==== EXCERPT PROVIDED ====

What to expect at your embryo transfer from an ND

What to Expect at Your Embryo Transfer from a Naturopath’s Perspective

4 min read
If you’re undergoing IVF or about to have an embryo transfer, it can be a nerve-wracking experience—and if this is your first one, you may not know what to expect. Here are some embryo transfer dos and don’ts as well as what to expect day-of and some of your FAQs answered, from the perspective of Dr. Sarah Zadek, naturopathic doctor.

Dos and don’ts when you’re in an embryo transfer cycle:

  • DO drink two litres of water per day.
  • DO get seven to eight hours of sleep per night.
  • DO eat lots of vegetables, and especially those that support blood flow like beets and garlic.
  • DO exercise. Aim for 30 minutes per day, most days of the week. Don’t exceed 60 minutes per session or six hours per week. Light jogging, swimming, walking, yoga, dancing, non-contact sports and low-impact aerobics can be enjoyed.
  • DO keep stress managed. Listen to guided meditations or music, journal, exercise or call a friend.
  • DON’T engage in excessively strenuous activities (skip the long-distance runs, heavy lifting. and Cross Fit).
  • DON’T drink any alcohol.
  • DON’T use perfumes, colognes, fabric softeners and any other products that are heavily scented with fragrance (essential oils are okay). Artificial fragrances contain chemicals called phthalates that can interfere with your hormones.

What happens on the day-of an embryo transfer? 

Typically, fertility clinics will ask you to check in about 30 minutes before your scheduled transfer time. You’ll also be instructed to drink about one litre of water before the procedure to fill your bladder so your doctor can visualize the uterus with ultrasound. If you have a tiny bladder, it may not be necessary to drink the full liter of water—and if you overfill your bladder, you may be required to let a little bit out which isn’t easy.
The transfer procedure is relatively quick and easy compared to an egg retrieval. Your doctor will insert a catheter vaginally to reach the uterus. They’ll use ultrasound to guide the catheter and find a nice landing spot for your embryo. The embryo is left there, snug within the muscular and mucus-coated uterus. Once the embryo is nestled in your uterus, that’s it! Now it’s waiting time. You’ll be asked to return to your clinic in about 10 to 14 days for a blood pregnancy test.

Can the embryo fall out?

==== GIVEN DATA ====

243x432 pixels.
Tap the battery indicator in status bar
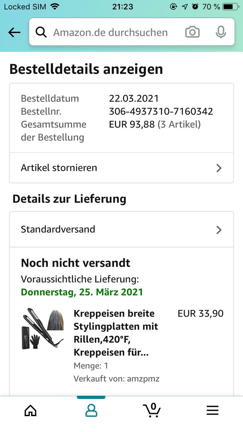pyautogui.click(x=230, y=6)
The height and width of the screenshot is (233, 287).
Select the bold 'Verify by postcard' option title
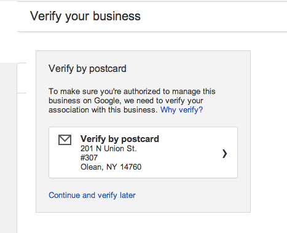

====

> **DIRECTIONS**:
(a) Copy the part of the embryo transfer article from "Dos and don’ts when" to "can be enjoyed." word for word.
(b) According to the embryo transfer article, how long before the scheduled transfer time do fertility clinics typically ask patients to check in?

> **RESPONSES**:
(a)
Dos and don’ts when you’re in an embryo transfer cycle:

  • DO drink two litres of water per day.
  • DO get seven to eight hours of sleep per night.
  • DO eat lots of vegetables, and especially those that support blood flow like beets and garlic.
  • DO exercise. Aim for 30 minutes per day, most days of the week. Don’t exceed 60 minutes per session or six hours per week. Light jogging, swimming, walking, yoga, dancing, non-contact sports and low-impact aerobics can be enjoyed.

(b) About 30 minutes before the scheduled transfer time.